Emily Sillars ’15 doesn’t have the most glamorous job in the Rumors cast. If she’s very good at it, no one in the audience will even know she’s there—her small part will simply weave another thread in the magic cloth of the play.

When stage manager Minh Do ’13 tells her the cue through a headset—cue five, or six, or 12—Sillars tips a giant light mounted on a pole and spins it toward the stage windows.

“To me, it just looks like this,” says the soft-spoken Sillars, and she spins the light toward the windows. During the show, the beam plays across the interior of a sophisticated New York mansion. Or at least that’s what it looks like to the audience. From Sillars’ perch backstage, all she can see is an unfinished wall, full of exposed joists and beams.

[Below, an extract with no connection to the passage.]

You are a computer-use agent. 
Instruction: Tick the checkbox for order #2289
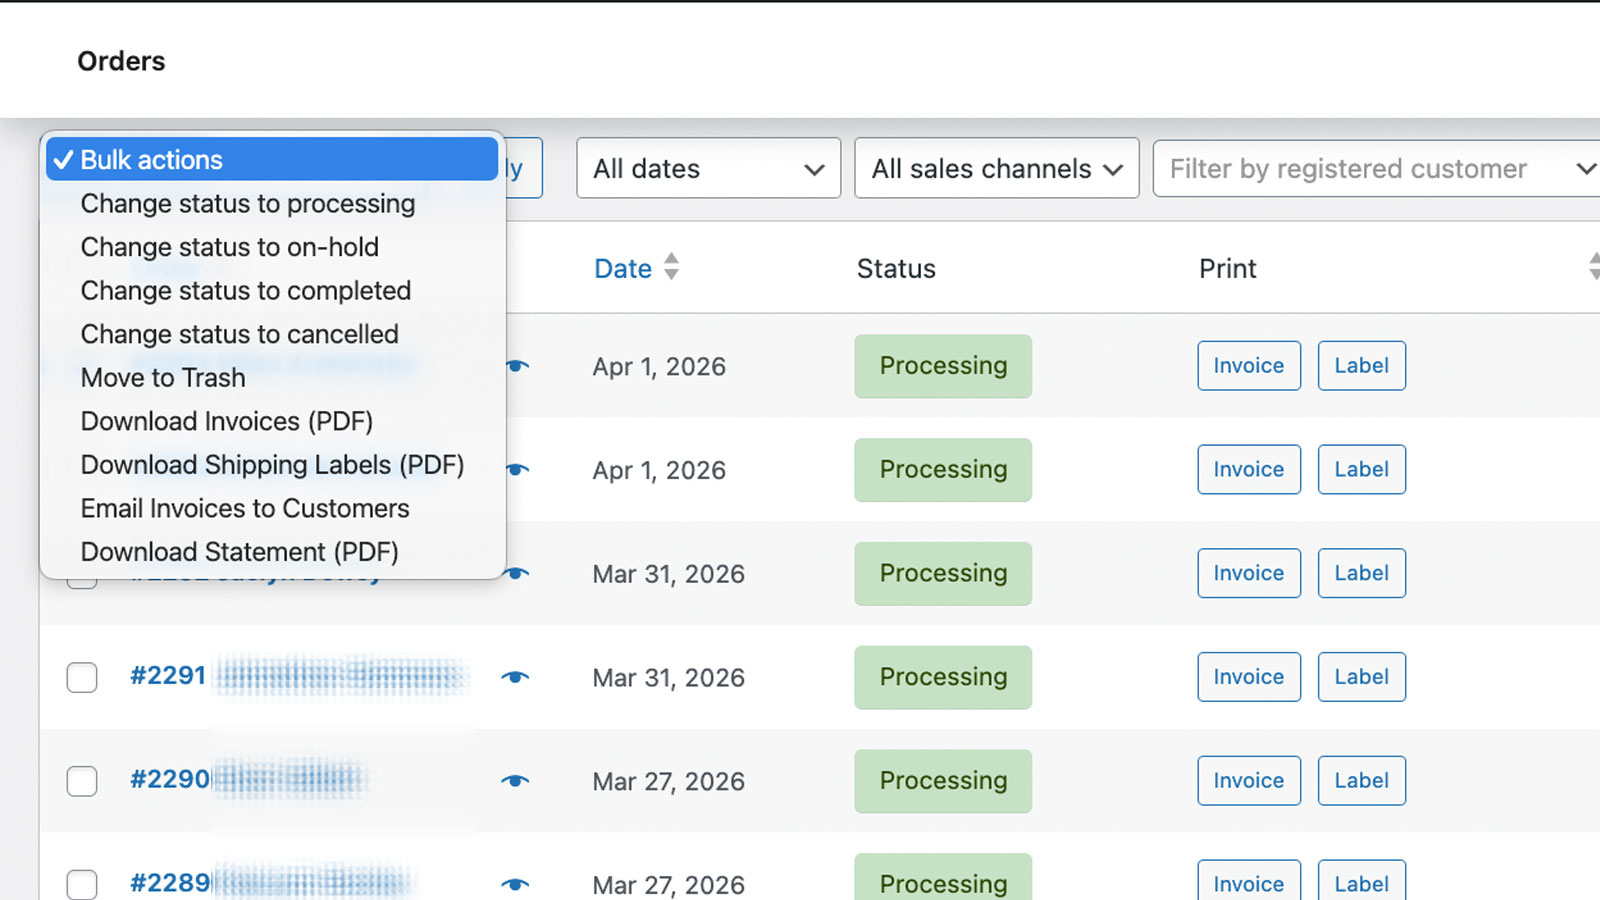pos(81,884)
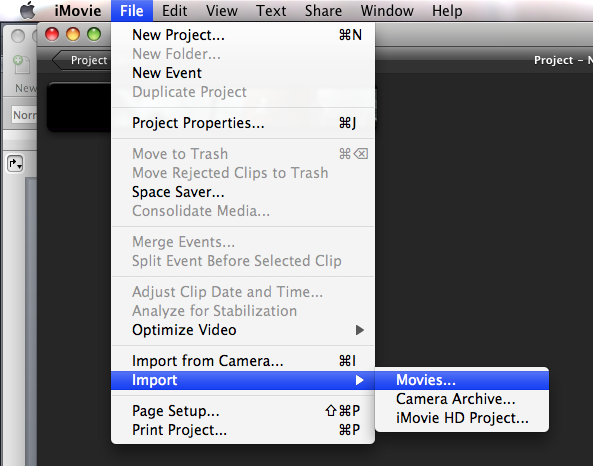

“I can’t tell what it looks like at all,” Sillars says, adding with a gesture at the room beyond, “It all works together and makes this place.”

The run of the play has been just two weeks. Over the course of the trimester, though, Sillars, and the rest of the Rumors cast and crew, have spent long hours of construction and prep time to create the illusion of the high-stakes, frivolous world of upper class New Yorkers (as envisioned by playwright Neil Simon).

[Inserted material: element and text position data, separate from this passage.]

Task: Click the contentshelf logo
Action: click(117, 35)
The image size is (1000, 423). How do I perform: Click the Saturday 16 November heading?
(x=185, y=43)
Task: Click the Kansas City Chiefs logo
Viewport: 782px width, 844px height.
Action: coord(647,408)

The work has continued during the play’s two-week run. Each night, Sillars and a fellow crew member come in at 6 pm—an hour before the show—to sweep the set and arrange the furniture in its proper positions.

“We all work really hard so it all looks right,” Sillars says. “That’s part of the fun.”

Since the play takes place during a dinner party, the crew also must preset plates of food and drink—Sillars is in charge of the cups of stage coffee (it’s actually tea)—along with other props. At the end of the night, as they wash up the dishes and reset the props, giddy with the response from the audience that night, the crew will often start to dance or break into song.

That moment of revelry is one of Sillars’ favorites and she says she would do any job for the chance to be in the shows and “help make the performance happen.”

“We do jobs, but we have fun too,” she says, twirling a long braid around one hand. “It’s almost like another play goes on back here.”